Julia Sullivan lost everything, especially her illusions about her marriage, after the accident. Her grief only seemed to drive Grant further into his emotional shell—except for the nights he turned to her in silent, furious passion. Unable to live like a ghost in her old life, she’s packed up what’s left of her broken heart and is ready to move on. Alone.

Determined to break their stalemate, Grant follows Julia onto the elevator just in time for an earthquake. Trapped for hours in a building pressure cooker of unspoken pain, he’ll do anything to remind her what she’s leaving behind, as deliciously as he can. But giving her what she needs to save their marriage is the one thing that could destroy his soul.

The doctor fought.

The father begged.

In the end they both failed.

I was possessed by a damn fool when I got this book. Because not only is the fear of divorce and child-loss a living, breathing thing inside my soul, but I'm also claustrophobic. So, yeah, being stuck in an elevator isn't a grand thing.

In the aftermath of their young daughter's death, Grant and Julia face the end of their once perfect marriage. She wants only to let go while Grant, he can do nothing but try to hold on.

I saw myself mirrored in Julia. And allow me to ramble here.

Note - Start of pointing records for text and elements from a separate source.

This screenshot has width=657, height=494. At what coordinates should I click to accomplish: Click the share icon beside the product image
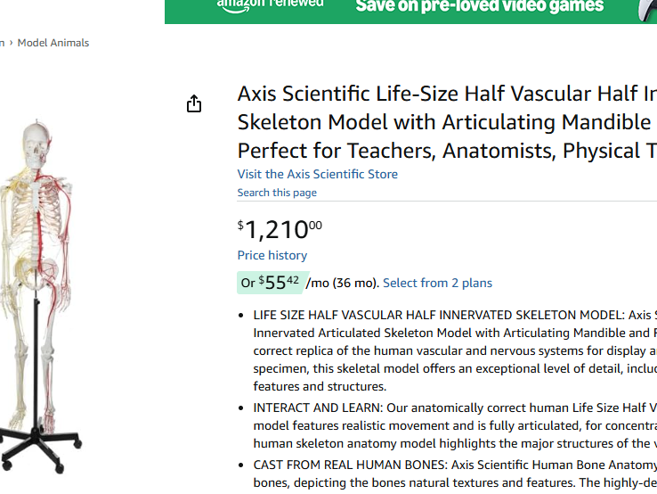pyautogui.click(x=194, y=104)
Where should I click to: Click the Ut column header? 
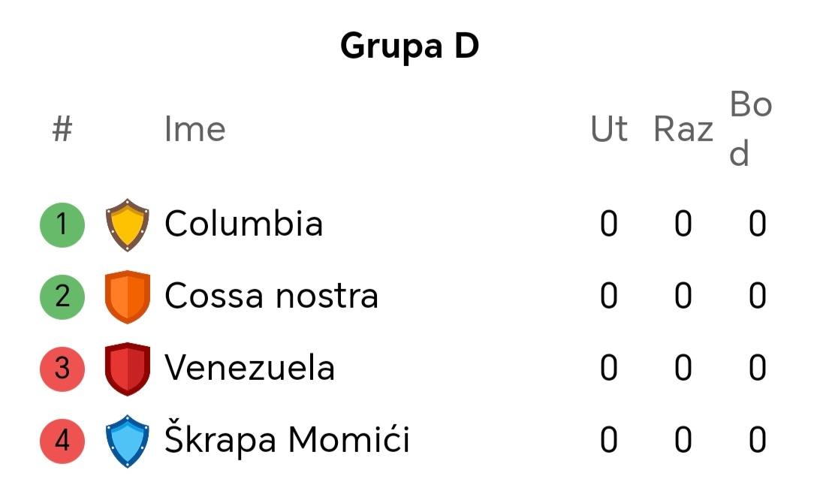609,129
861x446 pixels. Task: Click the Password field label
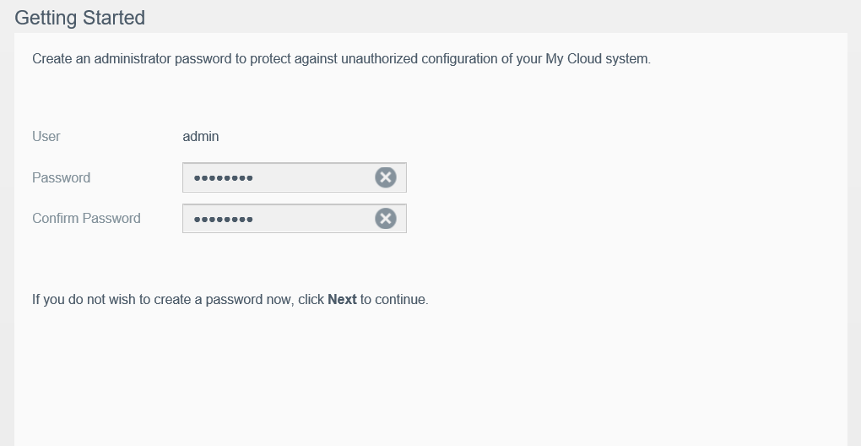click(61, 177)

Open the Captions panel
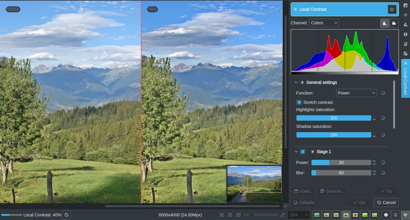pos(405,44)
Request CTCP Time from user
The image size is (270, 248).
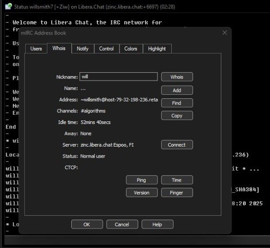pos(177,180)
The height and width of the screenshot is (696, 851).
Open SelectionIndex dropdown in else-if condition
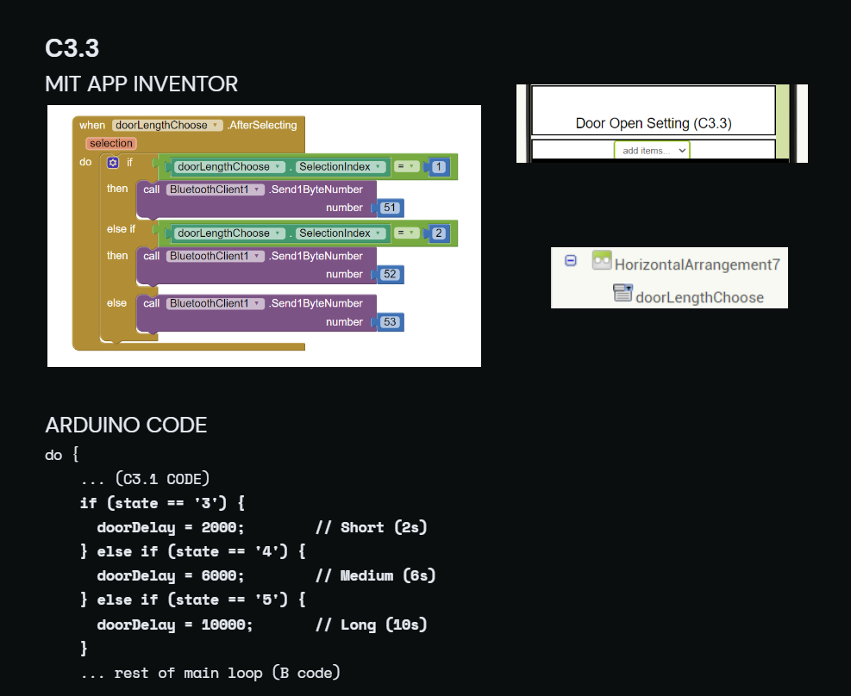[341, 233]
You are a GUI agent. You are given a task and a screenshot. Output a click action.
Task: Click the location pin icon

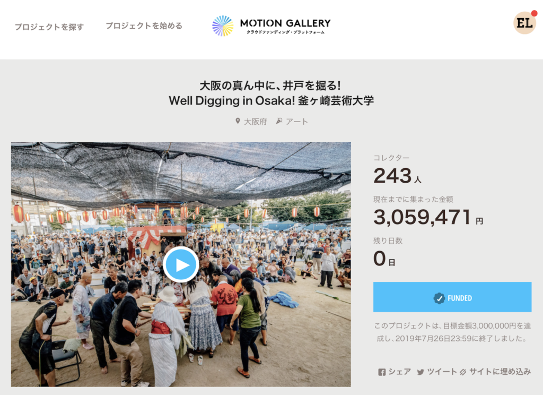[x=238, y=121]
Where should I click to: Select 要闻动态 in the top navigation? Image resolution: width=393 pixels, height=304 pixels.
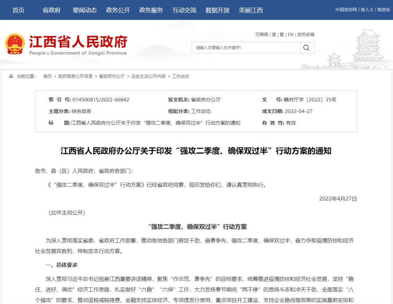[84, 10]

I fall apart in the face of disaster while my husband bottles it, locks it down, and hides it away. I related all too easily to the frustration of needing to see the physical expression of her mate's pain and consequently, I saw and accepted the selfishness of it. For even though Grant's heartache manifested just as hers had, it proved itself in a radically different way. She shattered. He pulled back.

Then there comes the second problem. For not only do we yearn to see our mate's outflow of emotion, but it must be done in a way familiar to us for it to have any meaning at all. When Grant deals with their loss by shutting down, Julia foolishly interprets his lacking outbursts as him being numb. She comes to believe that he never loved her. That he never loved their child.

Dee Tenorio conquered this story with such raw and honest feeling I had to wonder if it wasn't a personal subject for the author. When the climactic moment arrived, when Grant was forced to finally let go, the entire outflow of devastation washed over me. This book is an emotional experience, beautiful and inspiring. Definitely willing to read this author again. 4 out of 5 stars.


Jenny said...

I think I would relate to this one as well, as that's exactly how I react, more outwardly emotional, and my husband shuts down completely which make him difficult to read:) And I'm petrified of getting stuck in an elevator as well, so all in all, this sounds like a very emotional, intense read that I could easily see mirroring some of my life. Great review!

Redd said...

Ok. Not gonna touch this book with a tenfoot pole. I do not like getting emotionally wrapped in a tragic book. One would have to drag me from pounding like mad at the punching bag. Or beating the hell out of the book.

Oh, and thanks for making glad I'm not married. Again. Heh.

This makes that quote on Anais Nin to become my favorite. Again, thanks. *gives you a wry smile*

Redd said...

OH! *playful plaintive plea* Can I shoot the twitbird in the helmet??? PLEASE???? *twitchesfightingtheurge* PLEASE??? A BIRD IN A FOOTBALL GEAR!!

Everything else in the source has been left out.